───── EXTRACTED INFORMATION

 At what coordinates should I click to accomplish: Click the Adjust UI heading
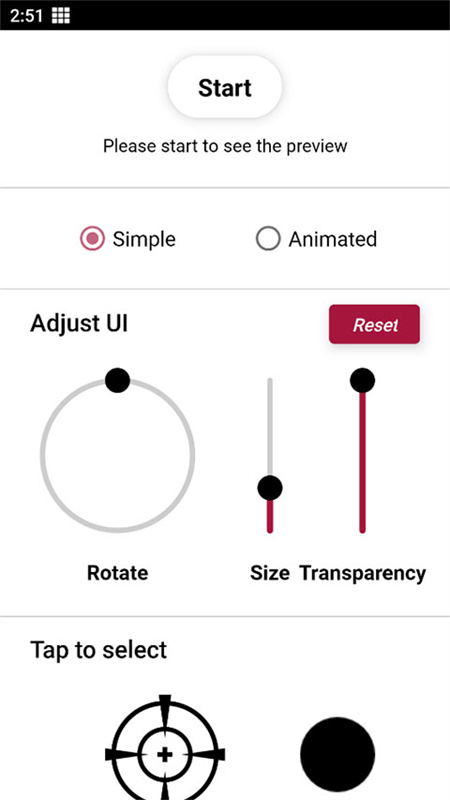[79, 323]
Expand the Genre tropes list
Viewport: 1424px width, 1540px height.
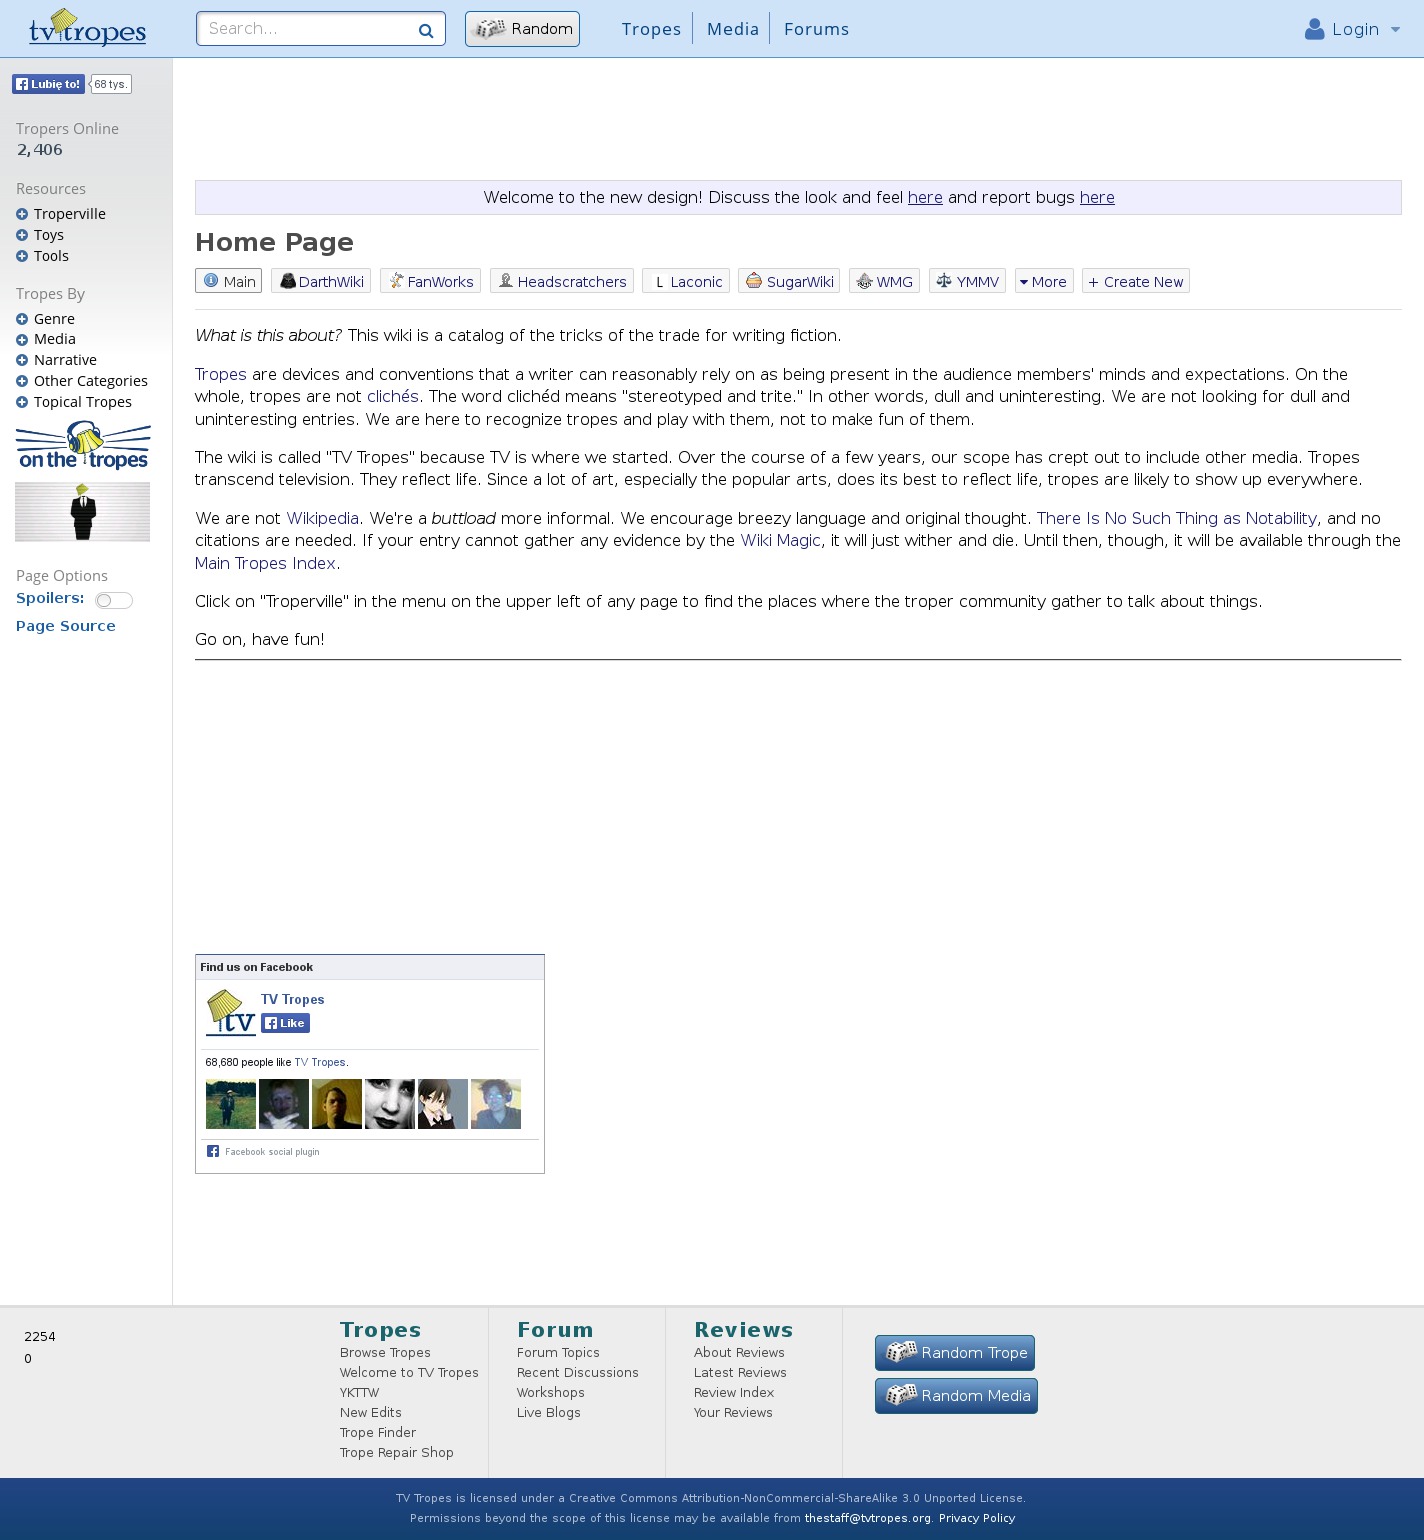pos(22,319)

──────────

PROBLEM TO WORK ON ▸
Give the entries again without a single change, but with no pictures.

YOUR RESPONSE ▸
 At what coordinates should I click to accomplish: Click the Adjust UI heading
[79, 323]
Expand the Genre tropes list
Viewport: 1424px width, 1540px height.
pos(22,319)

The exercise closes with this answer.